This policy defines when to check potassium before a procedure and how to proceed with elevated patient potassium levels.
Patients with hyperkalemia are at increased risk of adverse events when undergoing procedures, especially procedures that may irritate the right atrium.
Moderate Hyperkalemia:
K= 5.5 - 6.4 mmol/L without ECG changes
Severe Hyperkalemia (Hyperkalemia Emergency):
K > 6.4 mmol/L
K > 6.0 mmol/L with ECG changes or symptoms of hyperkalemia (weakness, flaccid paralysis, palpitations, or paresthesia)
K > 5.5 and renal impairment (CrCl < 30 ml/min) and ongoing tissue breakdown (rhabdomyolysis, tumor lysis, gut ischemia) or increased potassium absorption due to GI bleed.
Severe Hyperkalemia (Hyperkalemia Emergency)
All procedures will be canceled, delayed, or rescheduled.
Exceptions:
Non-tunneled lines where procedure service cannot obtain access (to be performed without moderate sedation)
Life-saving procedures (IE emergent embolization or placement of unconventional dialysis access for patient with no other access options) with anesthesia present
Moderate Hyperkalemia
Obtain ECG
If abnormal, follow the policy for severe hyperkalemia
If normal, follow nephrology guidance to lower potassium within 6-12 hours (to be performed by the primary team)

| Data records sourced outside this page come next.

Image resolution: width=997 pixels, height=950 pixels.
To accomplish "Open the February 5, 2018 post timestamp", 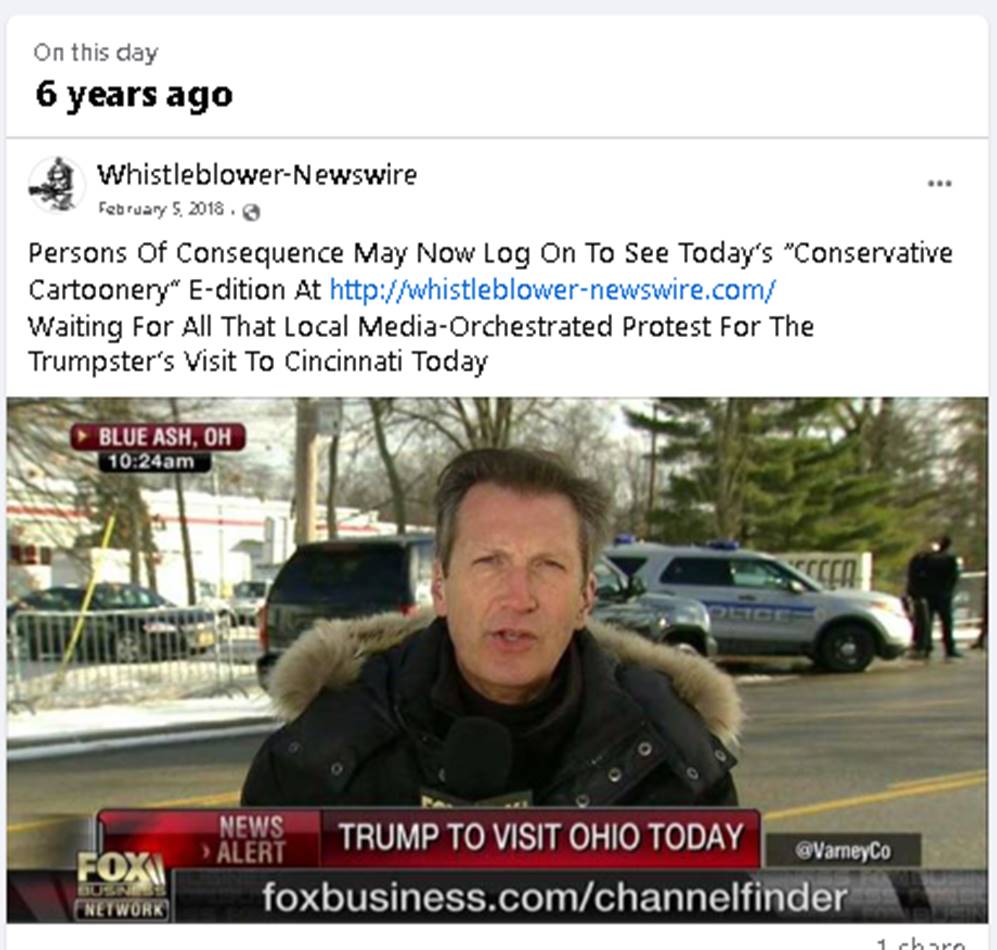I will pos(161,209).
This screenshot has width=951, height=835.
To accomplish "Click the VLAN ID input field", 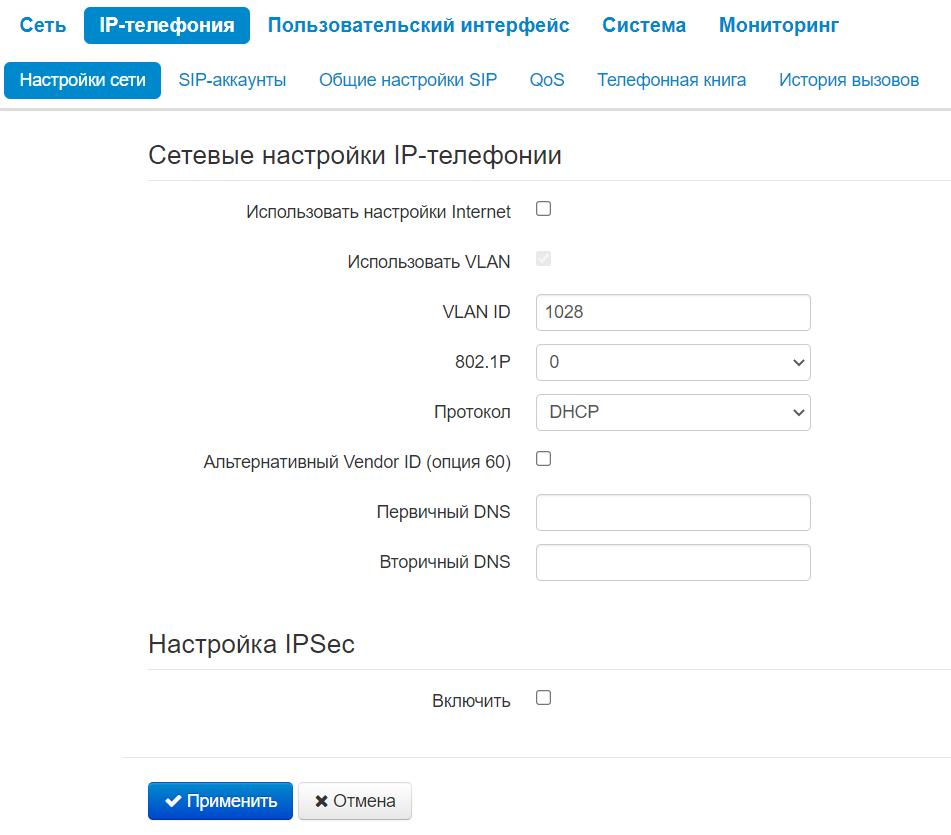I will click(x=673, y=312).
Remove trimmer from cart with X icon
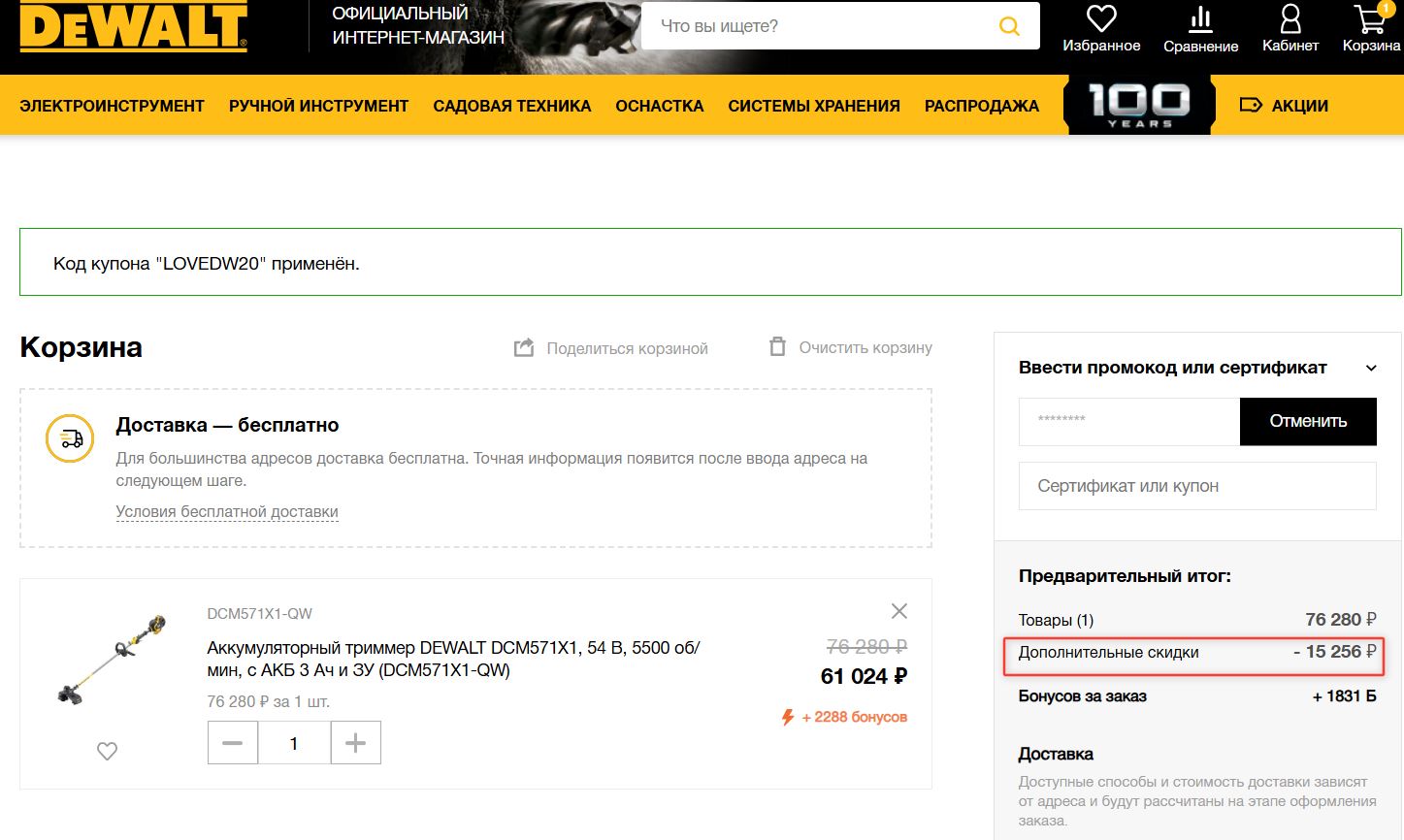Image resolution: width=1404 pixels, height=840 pixels. tap(899, 611)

Consider dialysis in patients with reduced kidney function or ESRD
Zirconium cyclosilicate 10 g every 8 hours x 48 hours
Diuretics if hypervolemic
Modification or discontinuation of ACEI, ARB, spironolactone, or trimethoprim-sulfamethoxazole dosing in patients who are not receiving chronic dialysis
Bicarbonate if metabolic acidosis present
Stop NSAIDs
Correct hypovolemia when present
Consider using potassium cation exchange resin such as zirconium cyclosilicate (outpatient or inpatient) or patiromer calcium on an outpatient basis.
If normal and the case cannot be delayed, only proceed with a single agent and temporary line placement.
Laboratory Tests
All patients with hemodialysis require potassium levels on the procedure day.